Altered immunity likely plays a role in many cases of multiple eruptive dermatofibromas associated with various underlying conditions and medications (see History).

A study of eruptive dermatofibromas in a kindred demonstrated a genetic component. [18] A coagulation factor XIIIA subunit missense mutation may play a role in autosomal dominant multiple dermatofibromas. [19]




Dermatofibromas are relatively common.


Frequency of dermatofibroma appears to be similar in all races.


Females are affected by dermatofibroma more commonly than males, with a male-to-female ratio of 1:2, or higher. [20, 21]


Dermatofibroma can occur in patients of any age.

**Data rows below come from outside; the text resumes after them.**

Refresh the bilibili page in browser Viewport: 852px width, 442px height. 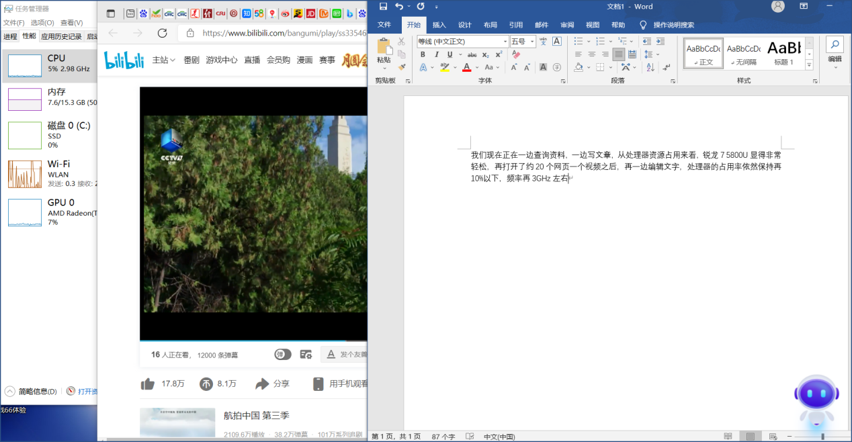point(162,33)
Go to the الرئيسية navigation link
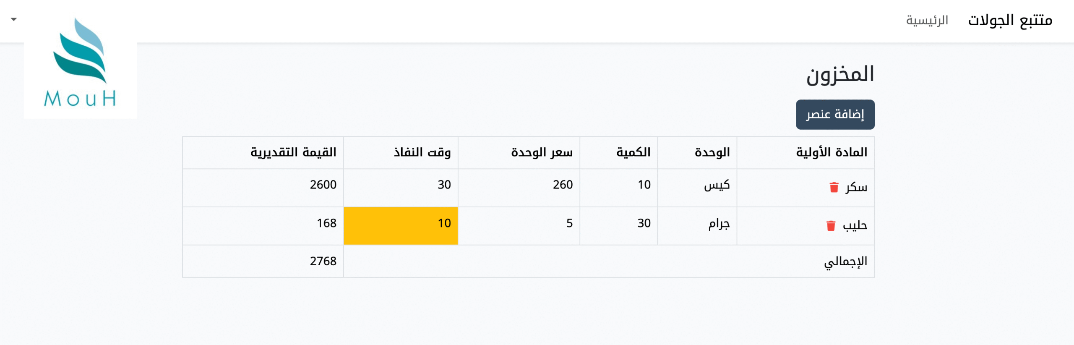1074x345 pixels. (x=927, y=20)
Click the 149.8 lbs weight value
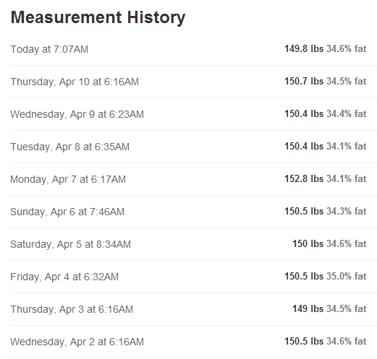 pyautogui.click(x=304, y=48)
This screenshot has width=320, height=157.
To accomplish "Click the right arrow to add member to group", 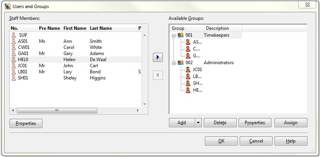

In one series, 80% of biopsy specimens were from patients aged 20-49 years, [20] and in another the mean age of the patients was 42.18±13.72 years. [21]



Typical superficial dermatofibromas are considered benign lesions, and the prognosis for patients with this condition is excellent. However, discomfort from pain or itching may be significant.

Deep, cellular, aneurysmal, and atypical variants, which are notoriously more locally recurrent (≤20% of cases), can rarely metastasize. [22, 23, 24] (The deep subset of dermatofibroma that arises in the subcutaneous or deep soft tissue may undergo further classification. [23] ) Such variants, or any indeterminant dermatofibroma, might be regarded as potentially malignant lesions. [25] In these exceptional cases, pulmonary and nodal metastases were seen most commonly, some patients developed multiple satellite nodules, and deaths have occurred. [26] The primary tumors tended to be large and cellular, but aggressive behavior is not entirely predictable, although early or frequent recurrences of the tumor should raise concern. [26] Array-based comparative genomic hybridization (CGH) may prove useful in identifying these higher-risk variants. [23, 27, 28]

The epithelioid variant has also been reported to metastasize, although demonstration of ALK gene rearrangement may indicate it is a biologically distinct tumor. [12, 29]

In a study of common dermatofibromas with an increased mitotic rate but no other worrisome features, none recurred or metastasized. [30]

Spontaneous regression has been reported, [31] and this may yield postinflammatory hypopigmentation, although this appears to be quite rare.